### [WHAT TO WORK ON]
Reproduce the listing word for word, from the line containing "What do you" through the line containing "center [648, 507].", inclusive. Omit the pictures from your answer.

### [DATASET RECORDS]
Content starts
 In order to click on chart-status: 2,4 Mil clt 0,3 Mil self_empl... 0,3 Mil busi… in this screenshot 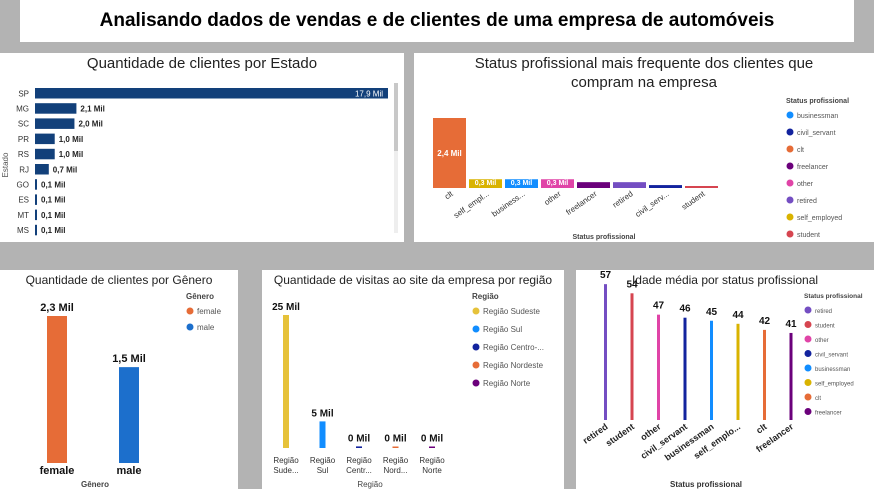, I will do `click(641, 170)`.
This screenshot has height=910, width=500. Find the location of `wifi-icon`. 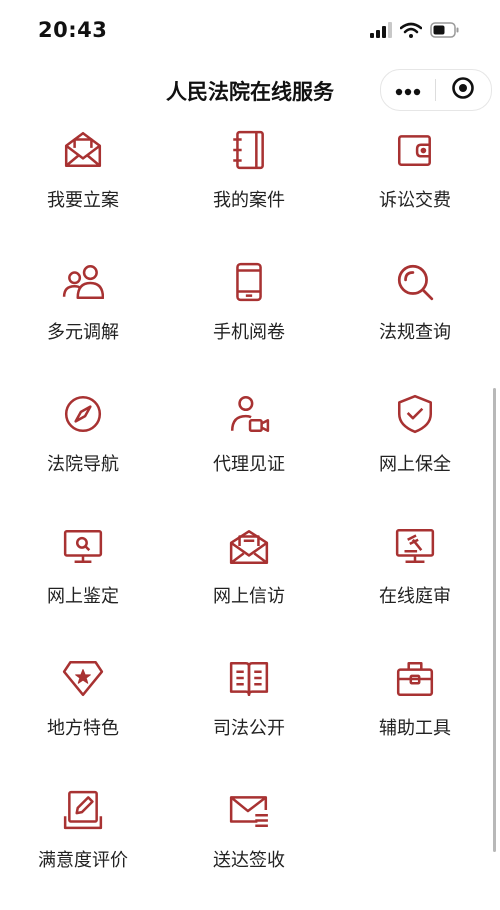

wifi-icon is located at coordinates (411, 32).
Content ends
Content starts
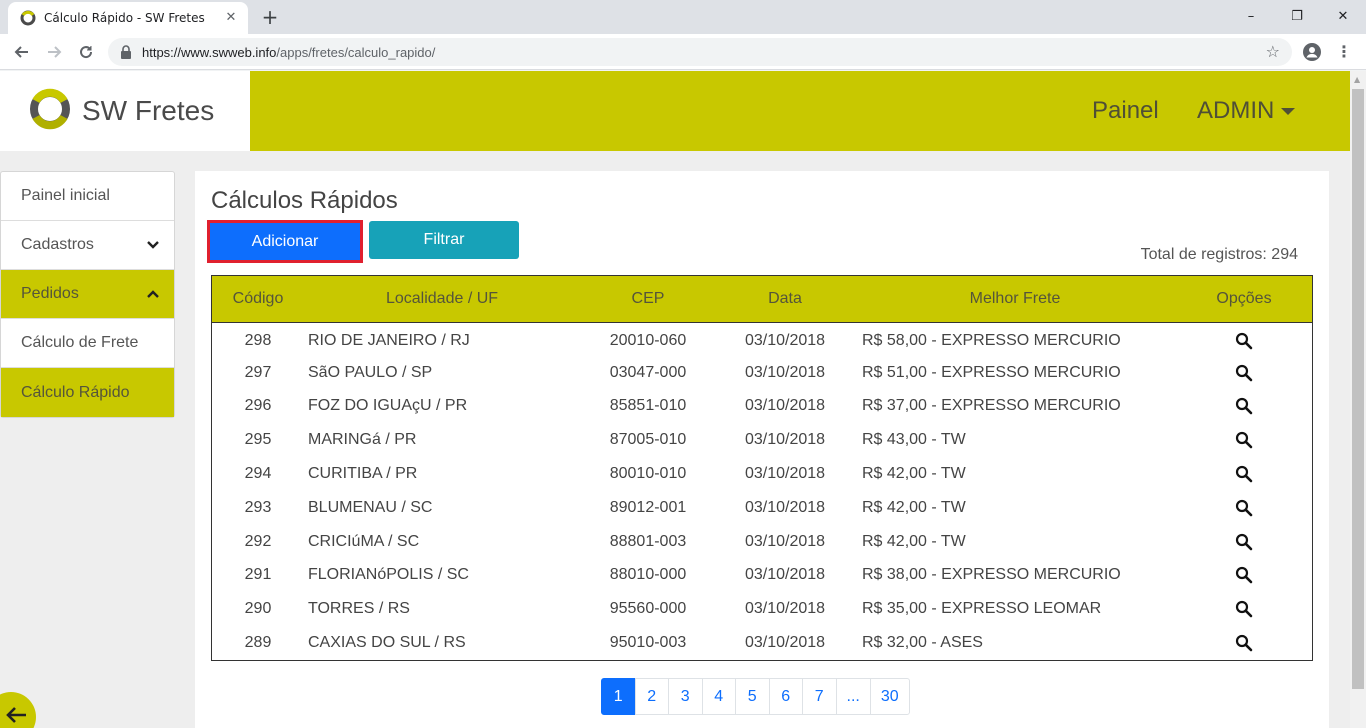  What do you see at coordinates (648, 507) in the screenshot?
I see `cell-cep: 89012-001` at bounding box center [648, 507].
Content ends
Content starts
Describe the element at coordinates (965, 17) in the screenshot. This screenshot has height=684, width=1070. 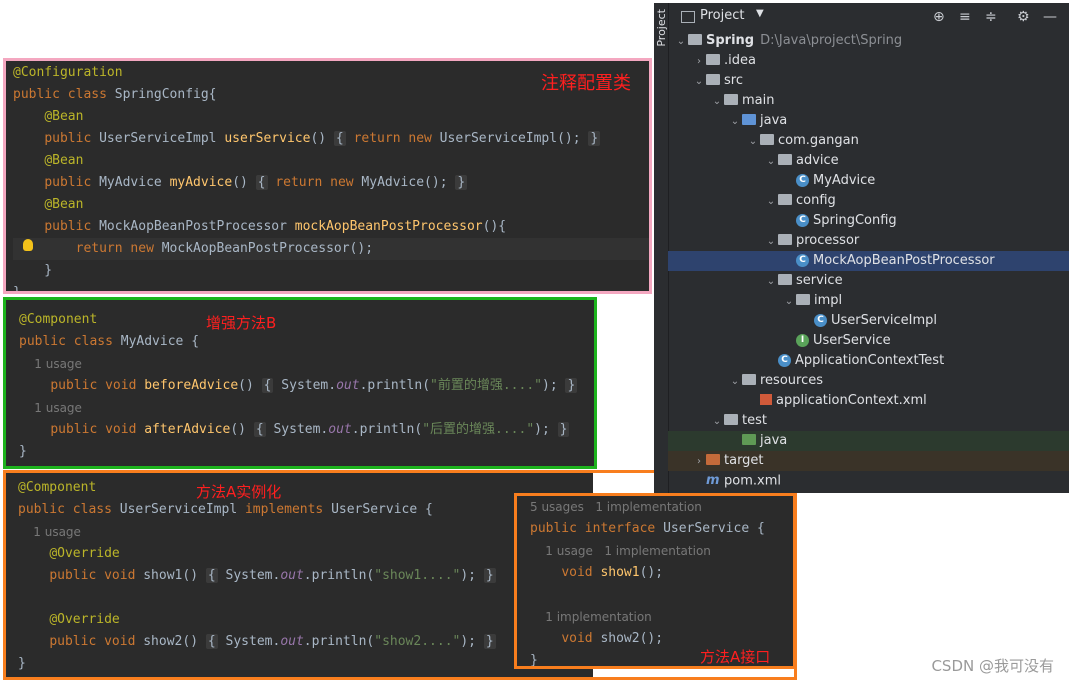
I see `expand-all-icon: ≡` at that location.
Content ends
### [EXERCISE SOLUTION]
  What do you see at coordinates (648, 507) in the screenshot?
I see `cell-cep: 89012-001` at bounding box center [648, 507].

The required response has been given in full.